**Stored items:**
——————————

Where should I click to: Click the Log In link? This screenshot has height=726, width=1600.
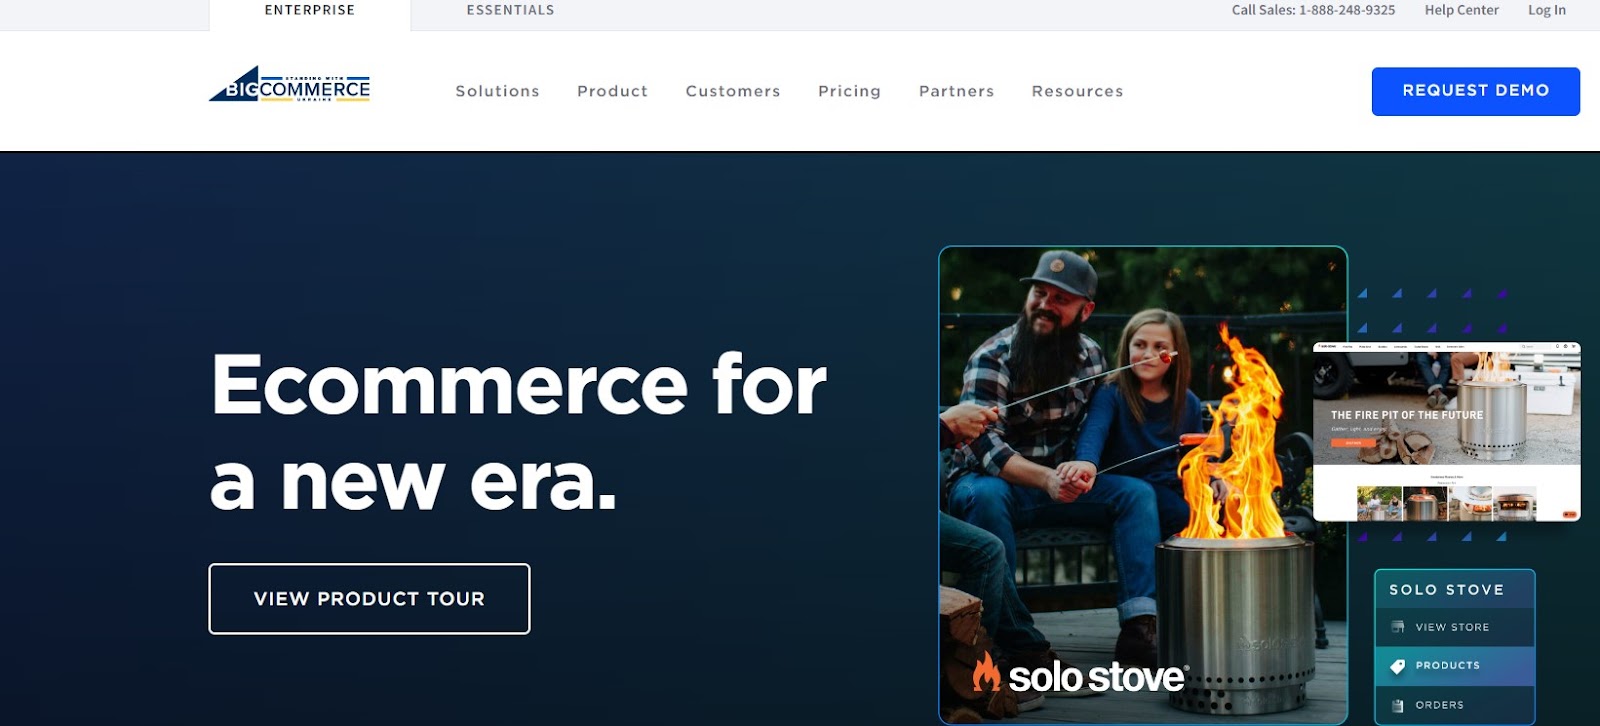tap(1546, 10)
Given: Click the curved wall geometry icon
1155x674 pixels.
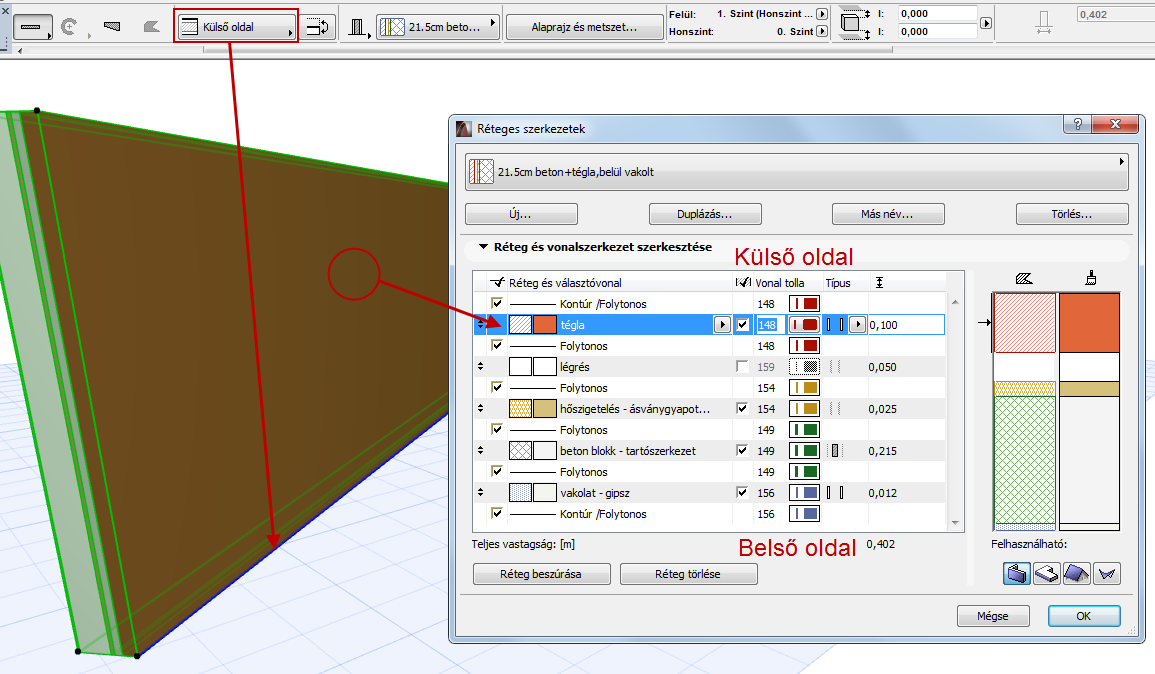Looking at the screenshot, I should [70, 27].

——————————

**Problem description:**
Without any of the pictures, set the entries down again exactly as written.

**Exercise response:**
Where should I click to: Click the Log In link? This screenshot has height=726, width=1600.
tap(1546, 10)
Given: Click the curved wall geometry icon
1155x674 pixels.
Looking at the screenshot, I should [70, 27].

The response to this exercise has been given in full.